Document excerpt: Begin

[dpdk-dev] [PATCH v3 5/8] stack: add lock-free stack implementation

Honnappa Nagarahalli Honnappa.Nagarahalli at arm.com
Fri Mar 29 00:27:00 CET 2019


<snip>

> diff --git a/lib/librte_stack/rte_stack.c b/lib/librte_stack/rte_stack.c index
> 96dffdf44..8f0361ea1 100644
> --- a/lib/librte_stack/rte_stack.c
> +++ b/lib/librte_stack/rte_stack.c

<snip>

> @@ -63,9 +81,16 @@ rte_stack_create(const char *name, unsigned int
> count, int socket_id,
>  	unsigned int sz;
>  	int ret;
> 
> -	RTE_SET_USED(flags);
> +#ifdef RTE_ARCH_X86_64
> +	RTE_BUILD_BUG_ON(sizeof(struct rte_stack_lf_head) != 16);
This check should be independent of the platform.

 #else
> +	if (flags & RTE_STACK_F_LF) {
> +		STACK_LOG_ERR("Lock-free stack is not supported on your
> platform\n");
> +		return NULL;
> +	}
> +#endif
> 
> -	sz = rte_stack_get_memsize(count);
> +	sz = rte_stack_get_memsize(count, flags);
> 
>  	ret = snprintf(mz_name, sizeof(mz_name), "%s%s",
>  		       RTE_STACK_MZ_PREFIX, name);
> @@ -94,7 +119,7 @@ rte_stack_create(const char *name, unsigned int
> count, int socket_id,
> 
>  	s = mz->addr;
> 
> -	rte_stack_init(s);
> +	rte_stack_init(s, count, flags);
> 
>  	/* Store the name for later lookups */
>  	ret = snprintf(s->name, sizeof(s->name), "%s", name); diff --git
> a/lib/librte_stack/rte_stack.h b/lib/librte_stack/rte_stack.h index
> 7a633deb5..b484313bb 100644
> --- a/lib/librte_stack/rte_stack.h
> +++ b/lib/librte_stack/rte_stack.h
> @@ -30,6 +30,35 @@ extern "C" {

<snip>

> +/**
> + * @internal Push several objects on the lock-free stack (MT-safe).

Document excerpt: End
Data provided: Begin

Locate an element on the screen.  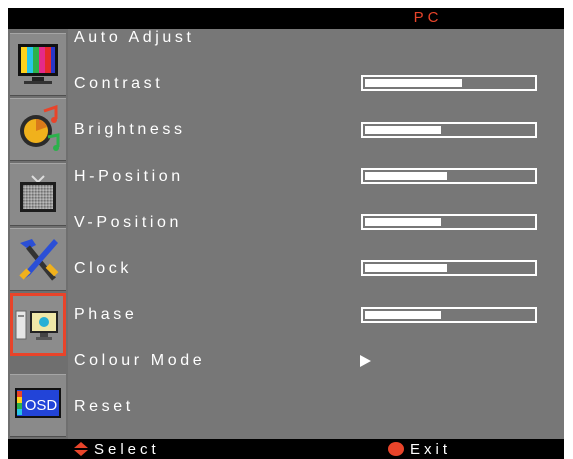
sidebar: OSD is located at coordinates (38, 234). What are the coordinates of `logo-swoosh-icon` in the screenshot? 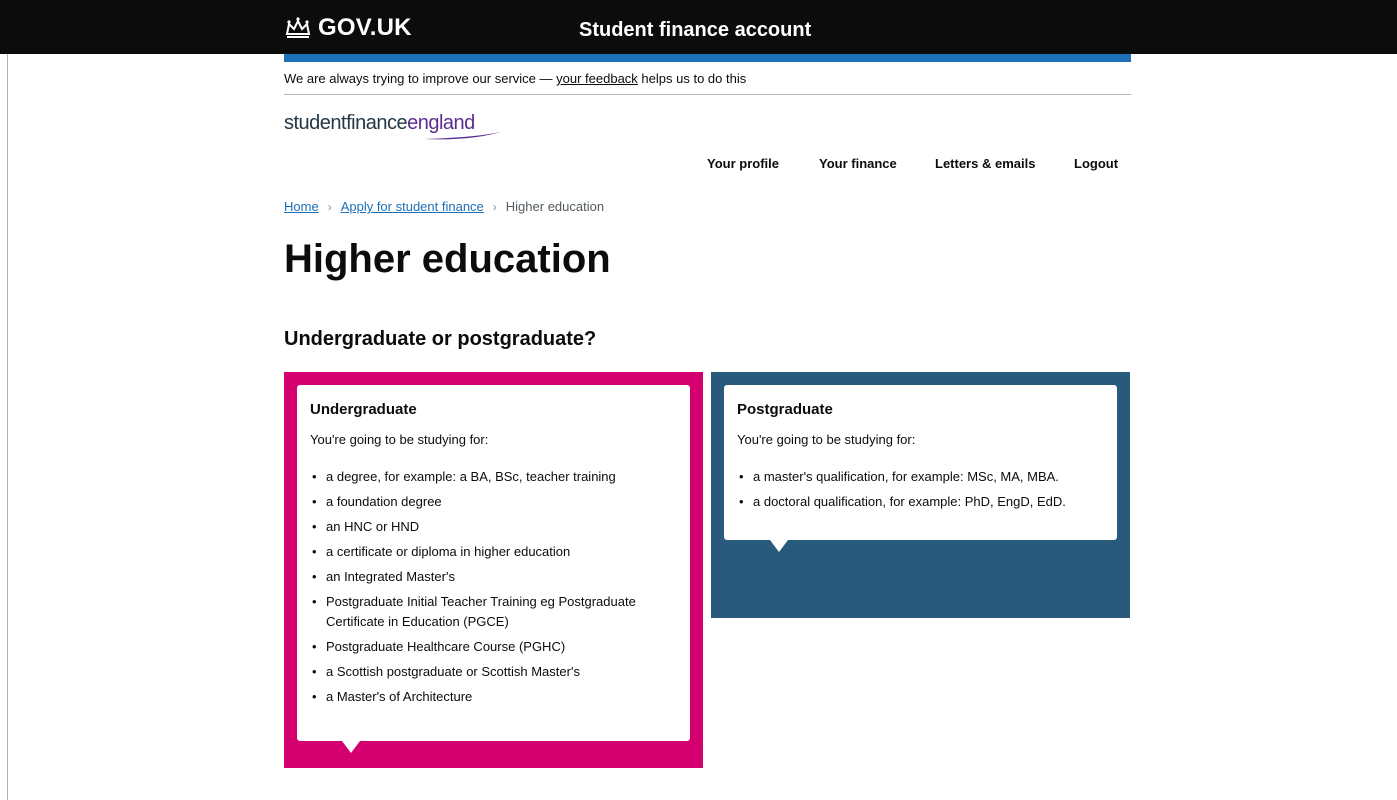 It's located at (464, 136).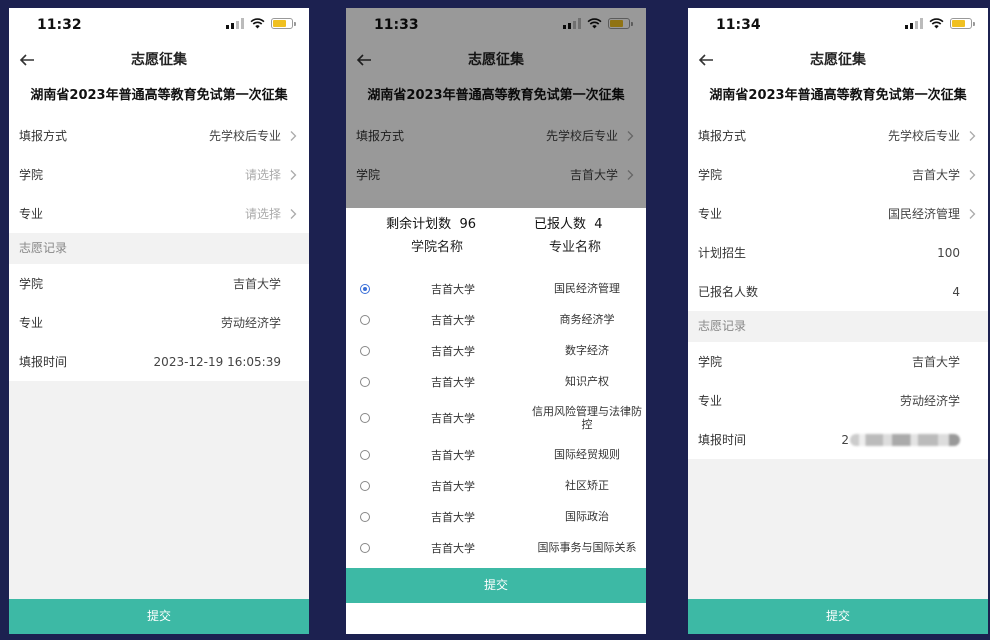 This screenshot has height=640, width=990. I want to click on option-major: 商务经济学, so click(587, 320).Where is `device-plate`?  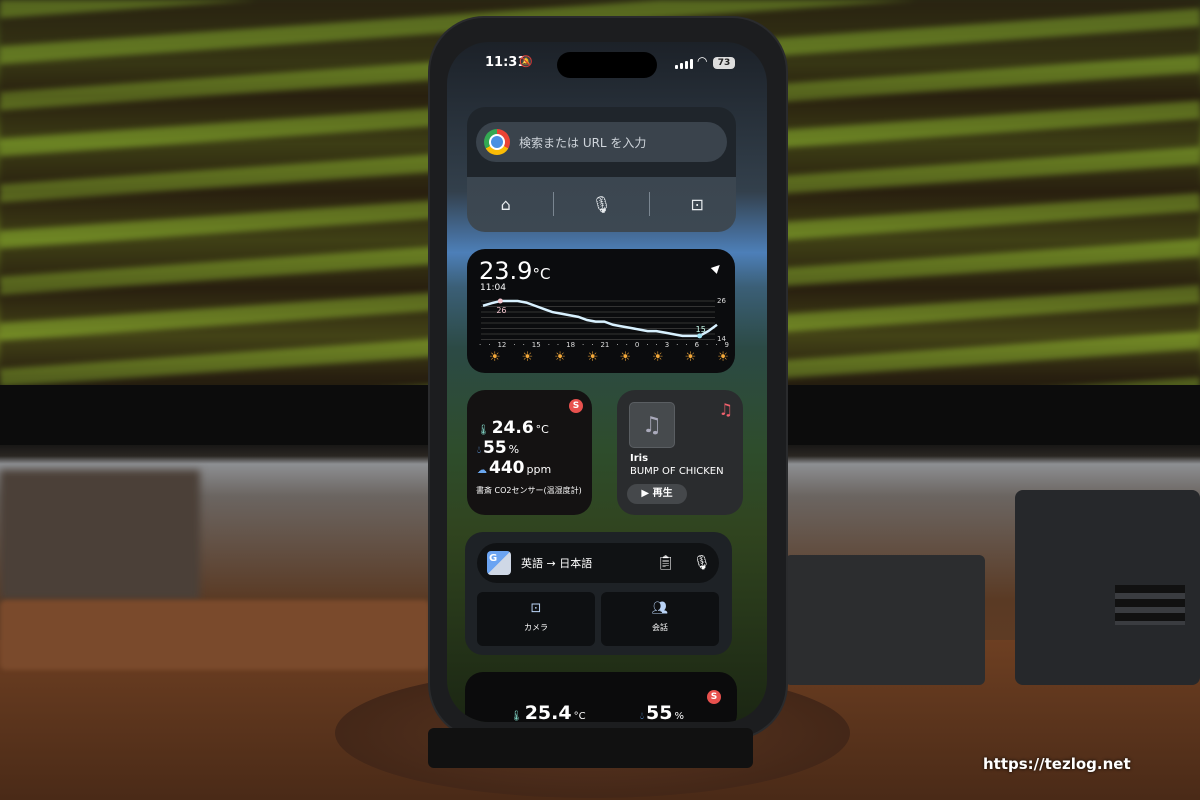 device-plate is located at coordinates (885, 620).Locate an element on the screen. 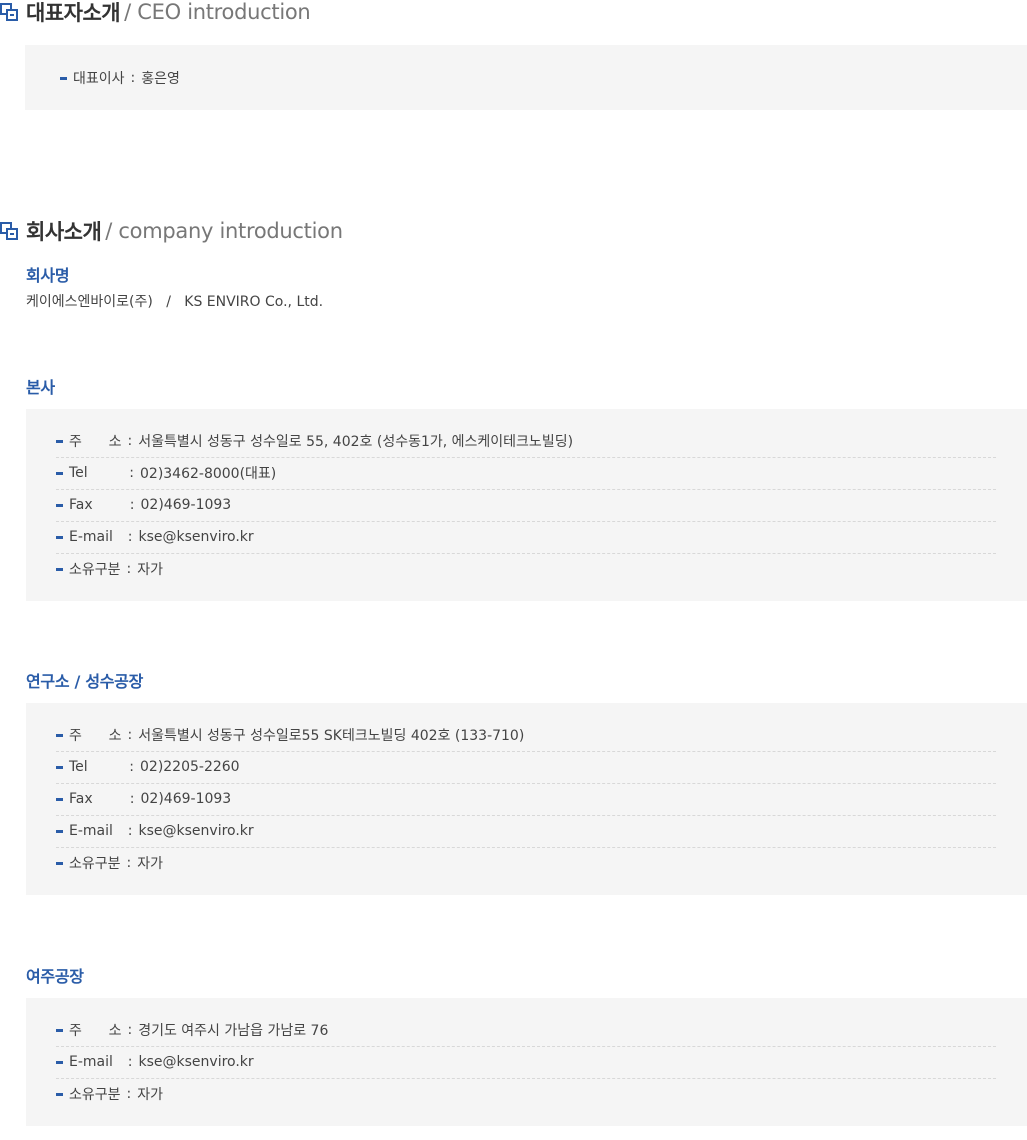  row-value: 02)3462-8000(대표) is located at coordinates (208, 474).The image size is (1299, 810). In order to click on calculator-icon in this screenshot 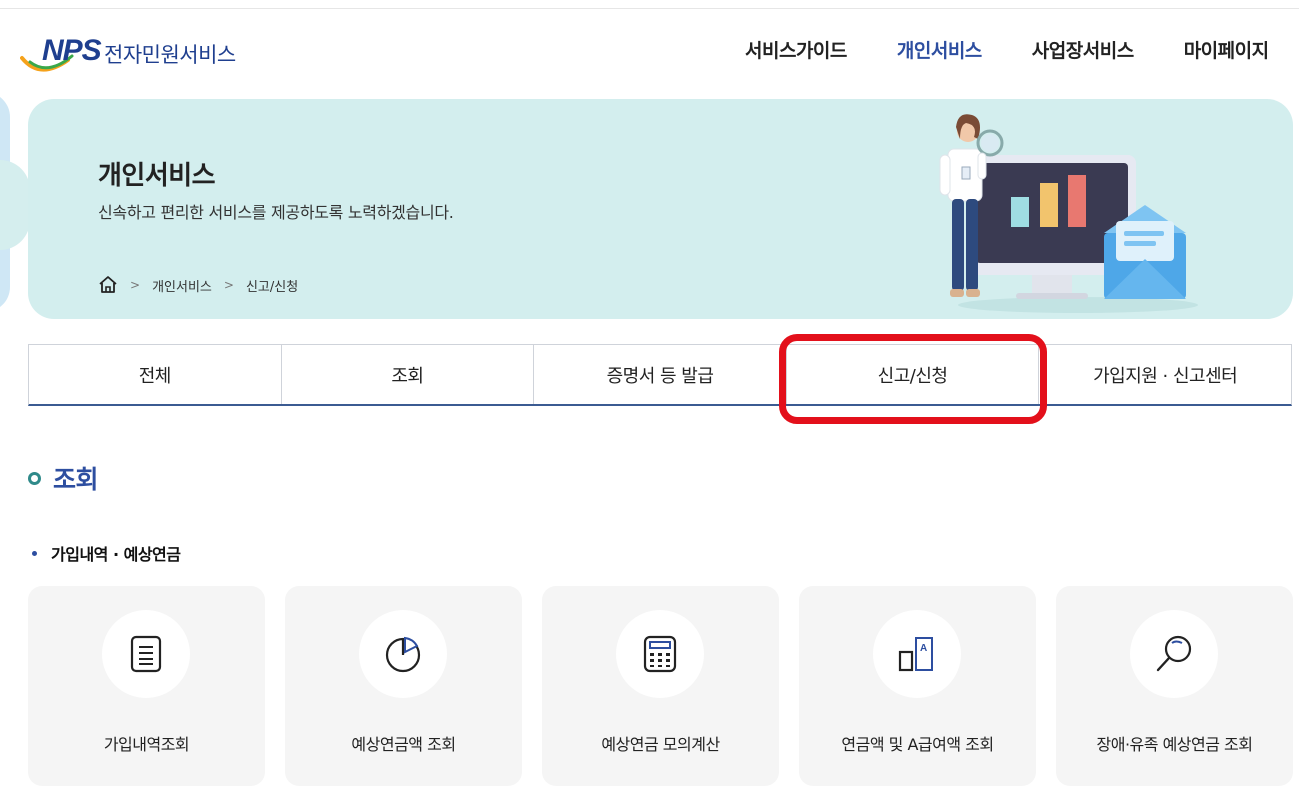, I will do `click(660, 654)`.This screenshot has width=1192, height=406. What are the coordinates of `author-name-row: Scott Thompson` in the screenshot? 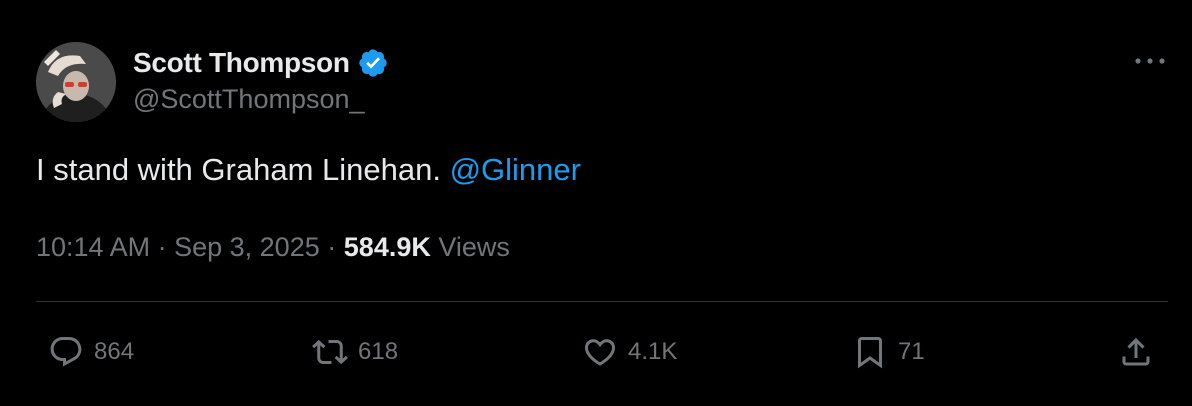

Data provided: End

Assignment: Carry on the lock-free stack patch review from the point where it stops.

The answer:
> + *
> + * @param s
> + *   A pointer to the stack structure.
> + * @param obj_table
> + *   A pointer to a table of void * pointers (objects).
> + * @param n
> + *   The number of objects to push on the stack from the obj_table.
> + * @return
> + *   Actual number of objects enqueued.
> + */
> +static __rte_always_inline unsigned int __rte_experimental
This is an internal function. Is '__rte_experimental' tag required? (applies to other instances in this patch)

> +rte_stack_lf_push(struct rte_stack *s, void * const *obj_table,
> +unsigned int n) {
> +	struct rte_stack_lf_elem *tmp, *first, *last = NULL;
> +	unsigned int i;
> +
> +	if (unlikely(n == 0))
> +		return 0;
> +
> +	/* Pop n free elements */
> +	first = __rte_stack_lf_pop(&s->stack_lf.free, n, NULL, &last);
> +	if (unlikely(first == NULL))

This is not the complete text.